### Records shown
============
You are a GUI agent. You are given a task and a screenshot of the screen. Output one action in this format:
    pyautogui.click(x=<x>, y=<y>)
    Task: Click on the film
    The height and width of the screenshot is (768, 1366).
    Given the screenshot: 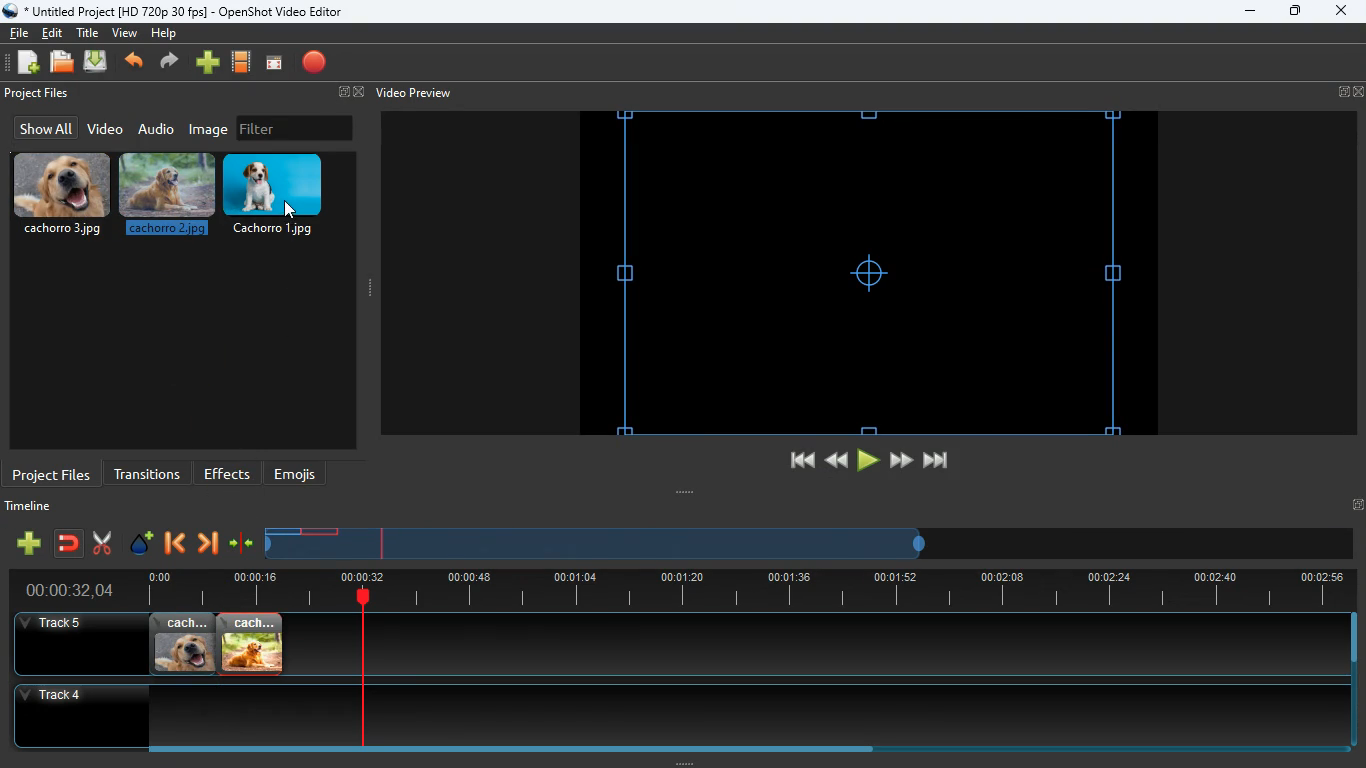 What is the action you would take?
    pyautogui.click(x=242, y=63)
============
### Aim of the task
Revise the entries from their first line through the line containing "The height and", replacing "film" with "movie" and keeping everything else the same.

### The output
You are a GUI agent. You are given a task and a screenshot of the screen. Output one action in this format:
    pyautogui.click(x=<x>, y=<y>)
    Task: Click on the movie
    The height and width of the screenshot is (768, 1366).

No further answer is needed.